De Gruyter (2015) h/b 294pp £97.99 (ISBN 9783110384222)
In this stylistic analysis D. gathers numerous examples that help to determine how changes to normal word order produce expressive effects. Readers of Virgil will certainly be alert to the common features discussed in this book, such as enjambment, hyperbaton (golden lines—‘a clear neoteric affectation’—juxtaposition, emphatic initial and final positions in the line), polyptoton or metrical effects. However there is some technical terminology that will be less familiar, such as iconicity, rejet, contre-rejet and après-rejet, or perhaps synaloepha.
Iconicity receives some detailed treatment in the introduction since in classical scholarship the term ‘has only recently begun to be used for well known phenomena, generically labeled as expressive.’ Acoustic images are most easily seen in onomatopoeia, and visual images in pattern poems, but iconicity has a broader range, and D. discusses a variety of types. Grammont’s 1913 definition of rejet is quoted on p.22 note 81: ‘an effect of contrast produced by the fact that the syntactical phrase does not coincide with the metre.’ Thus far it looks like a synonym for enjambment. However, the observation that ‘a longer rejet will actually have less expressiveness than one consisting of a single word’ leads D. to narrow the definition. On p.58 it is to be used exclusively for ‘those instances of a run-over word, where enjambment consists of a single word run over to the next line, placed in initial position and before a syntactical pause.’

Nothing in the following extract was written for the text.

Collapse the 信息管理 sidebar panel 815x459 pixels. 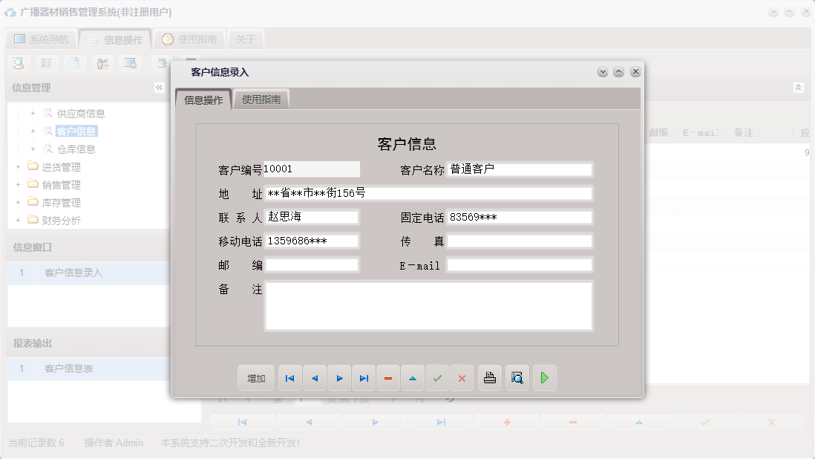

Contre-rejet is used for an enjambment created when a phrase ends before the line ends, causing the next phrase to run over into the next line. D. also adopts the term après-rejet for ‘the syntactical passage which follows the rejet, used with precise stylistic effects.’ Synaloepha is the coalescing of two syllables—in effect, elision, but perhaps a more accurate term.
D. has assembled a huge range of examples (the index locorum covers six and a half pages) and has arranged his analysis in three chapters covering verse, rhythm and word order. Each chapter is neatly subdivided (for example synaloepha is discussed in relation to word order, rhythm, hypermetric lines, hiatus). The assemblage is impressively detailed (pp. 59-61, n. 196 on rejet of verb forms and participles, occurring in 3.6% of lines in the Aeneid, gives a comprehensive list).
But this book, as the title indicates, attempts to do far more than catalogue examples. It keeps its focus on the use of word order to enhance the expressiveness of the language. Enjambment (for example) may not enhance the effective (or affective) delivery of content, and there are no external rules one can apply to know whether it does, only an analysis of each context. On this D. is insistent: for example at the opening of chapter 2, he reiterates the importance of context: ‘a certain rhythm is not expressive per se, but must always be weighed and measured within its context and in the light of its significant convergence with other stylistic factors’. D. also adds as a check ‘comparison with passages which display clear thematic and formal analogies’. For example, D.’s discussion of the well-known stylistic effects of a monosyllabic line ending (pp. 206-216), finishes with Aen. 2.170 spes Danaum, fractae vires, adversa deae mens in which asyndeton, ascending tricolon and the final colon’s syllabic diminuendo (3-2-1) all add to the effect of the monosyllabic ending in ‘closing the period with a strong image: the goodwill of the goddess is now lost’. Such readings make this an attractive analysis, and one that should provoke further discussion. A must for Virgil scholars, a useful tool for teachers and advanced students, this is not a book designed to appeal to the reading public.